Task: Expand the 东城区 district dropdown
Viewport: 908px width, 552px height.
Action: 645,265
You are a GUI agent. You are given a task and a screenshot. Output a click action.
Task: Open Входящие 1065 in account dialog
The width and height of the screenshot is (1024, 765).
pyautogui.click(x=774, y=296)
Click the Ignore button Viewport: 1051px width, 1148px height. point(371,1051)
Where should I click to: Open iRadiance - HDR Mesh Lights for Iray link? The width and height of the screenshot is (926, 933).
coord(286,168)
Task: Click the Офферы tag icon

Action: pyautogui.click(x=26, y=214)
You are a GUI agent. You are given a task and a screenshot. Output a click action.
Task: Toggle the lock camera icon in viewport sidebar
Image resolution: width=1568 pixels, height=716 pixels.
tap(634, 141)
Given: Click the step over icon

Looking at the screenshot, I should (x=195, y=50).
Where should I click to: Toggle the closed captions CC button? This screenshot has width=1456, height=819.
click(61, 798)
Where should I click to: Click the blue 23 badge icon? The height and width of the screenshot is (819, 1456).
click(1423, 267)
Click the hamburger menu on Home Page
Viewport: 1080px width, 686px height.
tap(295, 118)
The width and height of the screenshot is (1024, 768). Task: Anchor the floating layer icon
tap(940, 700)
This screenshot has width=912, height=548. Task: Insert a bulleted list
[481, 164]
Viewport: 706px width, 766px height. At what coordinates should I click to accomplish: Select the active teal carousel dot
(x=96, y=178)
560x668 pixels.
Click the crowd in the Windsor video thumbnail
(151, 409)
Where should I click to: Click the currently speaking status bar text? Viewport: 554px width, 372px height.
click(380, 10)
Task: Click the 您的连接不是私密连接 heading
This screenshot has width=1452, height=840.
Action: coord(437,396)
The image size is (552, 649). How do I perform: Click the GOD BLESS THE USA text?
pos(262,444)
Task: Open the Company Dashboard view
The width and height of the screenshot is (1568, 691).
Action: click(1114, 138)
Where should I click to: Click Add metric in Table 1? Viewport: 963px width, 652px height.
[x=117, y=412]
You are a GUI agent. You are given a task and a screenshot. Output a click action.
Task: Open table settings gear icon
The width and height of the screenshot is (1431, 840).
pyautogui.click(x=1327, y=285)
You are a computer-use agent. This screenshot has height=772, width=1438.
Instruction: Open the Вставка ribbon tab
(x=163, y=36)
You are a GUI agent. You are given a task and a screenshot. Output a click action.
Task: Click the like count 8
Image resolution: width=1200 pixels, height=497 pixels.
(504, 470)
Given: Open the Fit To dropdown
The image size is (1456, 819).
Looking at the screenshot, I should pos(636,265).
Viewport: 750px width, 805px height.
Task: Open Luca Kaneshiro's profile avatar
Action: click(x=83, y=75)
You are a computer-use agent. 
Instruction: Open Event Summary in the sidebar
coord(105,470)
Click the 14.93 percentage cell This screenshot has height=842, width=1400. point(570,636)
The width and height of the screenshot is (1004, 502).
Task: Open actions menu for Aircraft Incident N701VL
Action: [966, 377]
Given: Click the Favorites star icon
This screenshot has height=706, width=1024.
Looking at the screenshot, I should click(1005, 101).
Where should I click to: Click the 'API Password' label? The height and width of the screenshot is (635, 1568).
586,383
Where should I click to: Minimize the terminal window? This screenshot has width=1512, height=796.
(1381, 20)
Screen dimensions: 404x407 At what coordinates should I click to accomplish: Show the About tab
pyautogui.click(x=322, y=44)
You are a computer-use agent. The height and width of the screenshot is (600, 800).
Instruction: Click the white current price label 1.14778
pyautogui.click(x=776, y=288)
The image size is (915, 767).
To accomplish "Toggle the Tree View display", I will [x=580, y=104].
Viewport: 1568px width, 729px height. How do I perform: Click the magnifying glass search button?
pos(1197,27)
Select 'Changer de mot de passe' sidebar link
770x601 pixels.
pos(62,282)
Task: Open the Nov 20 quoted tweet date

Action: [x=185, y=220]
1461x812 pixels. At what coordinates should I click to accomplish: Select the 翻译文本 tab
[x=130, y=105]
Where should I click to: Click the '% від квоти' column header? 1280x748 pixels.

****

WHAT THE EXERCISE ASKS |
Reproduce the entire listing above line for line, without changing anything.

REPLY |
Task: Expand the 东城区 district dropdown
Viewport: 908px width, 552px height.
Action: 645,265
You are a GUI agent. You are given a task and a screenshot. Output a click action.
Task: Open Входящие 1065 in account dialog
The width and height of the screenshot is (1024, 765).
pyautogui.click(x=774, y=296)
Click the Ignore button Viewport: 1051px width, 1148px height. point(371,1051)
Where should I click to: Open iRadiance - HDR Mesh Lights for Iray link? The width and height of the screenshot is (926, 933).
coord(286,168)
Task: Click the Офферы tag icon

Action: pyautogui.click(x=26, y=214)
You are a GUI agent. You are given a task and a screenshot. Output a click action.
Task: Toggle the lock camera icon in viewport sidebar
Image resolution: width=1568 pixels, height=716 pixels.
tap(634, 141)
Given: Click the step over icon

Looking at the screenshot, I should (x=195, y=50).
Where should I click to: Toggle the closed captions CC button? This screenshot has width=1456, height=819.
click(61, 798)
Where should I click to: Click the blue 23 badge icon? The height and width of the screenshot is (819, 1456).
click(1423, 267)
Click the hamburger menu on Home Page
Viewport: 1080px width, 686px height.
tap(295, 118)
The width and height of the screenshot is (1024, 768). Task: Anchor the floating layer icon
tap(940, 700)
This screenshot has width=912, height=548. Task: Insert a bulleted list
[481, 164]
Viewport: 706px width, 766px height. At what coordinates should I click to accomplish: Select the active teal carousel dot
(x=96, y=178)
560x668 pixels.
Click the crowd in the Windsor video thumbnail
(151, 409)
Where should I click to: Click the currently speaking status bar text? Viewport: 554px width, 372px height.
click(380, 10)
Task: Click the 您的连接不是私密连接 heading
This screenshot has width=1452, height=840.
Action: coord(437,396)
The image size is (552, 649). How do I perform: Click the GOD BLESS THE USA text?
pos(262,444)
Task: Open the Company Dashboard view
The width and height of the screenshot is (1568, 691).
Action: click(1114, 138)
Where should I click to: Click Add metric in Table 1? Viewport: 963px width, 652px height.
[x=117, y=412]
You are a GUI agent. You are given a task and a screenshot. Output a click action.
Task: Open table settings gear icon
The width and height of the screenshot is (1431, 840).
pyautogui.click(x=1327, y=285)
You are a computer-use agent. This screenshot has height=772, width=1438.
Instruction: Open the Вставка ribbon tab
(x=163, y=36)
You are a GUI agent. You are given a task and a screenshot. Output a click action.
Task: Click the like count 8
Image resolution: width=1200 pixels, height=497 pixels.
(504, 470)
Given: Open the Fit To dropdown
The image size is (1456, 819).
Looking at the screenshot, I should pos(636,265).
Viewport: 750px width, 805px height.
Task: Open Luca Kaneshiro's profile avatar
Action: click(x=83, y=75)
You are a computer-use agent. 
Instruction: Open Event Summary in the sidebar
coord(105,470)
Click the 14.93 percentage cell This screenshot has height=842, width=1400. point(570,636)
The width and height of the screenshot is (1004, 502).
Task: Open actions menu for Aircraft Incident N701VL
Action: [966, 377]
Given: Click the Favorites star icon
This screenshot has height=706, width=1024.
Looking at the screenshot, I should click(1005, 101).
Where should I click to: Click the 'API Password' label? The height and width of the screenshot is (635, 1568).
586,383
Where should I click to: Minimize the terminal window? This screenshot has width=1512, height=796.
(1381, 20)
Screen dimensions: 404x407 At what coordinates should I click to accomplish: Show the About tab
pyautogui.click(x=322, y=44)
You are a computer-use agent. The height and width of the screenshot is (600, 800).
Instruction: Click the white current price label 1.14778
pyautogui.click(x=776, y=288)
The image size is (915, 767).
To accomplish "Toggle the Tree View display", I will [x=580, y=104].
Viewport: 1568px width, 729px height. How do I perform: Click the magnifying glass search button?
pos(1197,27)
Select 'Changer de mot de passe' sidebar link
770x601 pixels.
pos(62,282)
Task: Open the Nov 20 quoted tweet date

Action: [x=185, y=220]
1461x812 pixels. At what coordinates should I click to accomplish: Select the 翻译文本 tab
[x=130, y=105]
Where should I click to: Click the '% від квоти' column header? 1280x748 pixels.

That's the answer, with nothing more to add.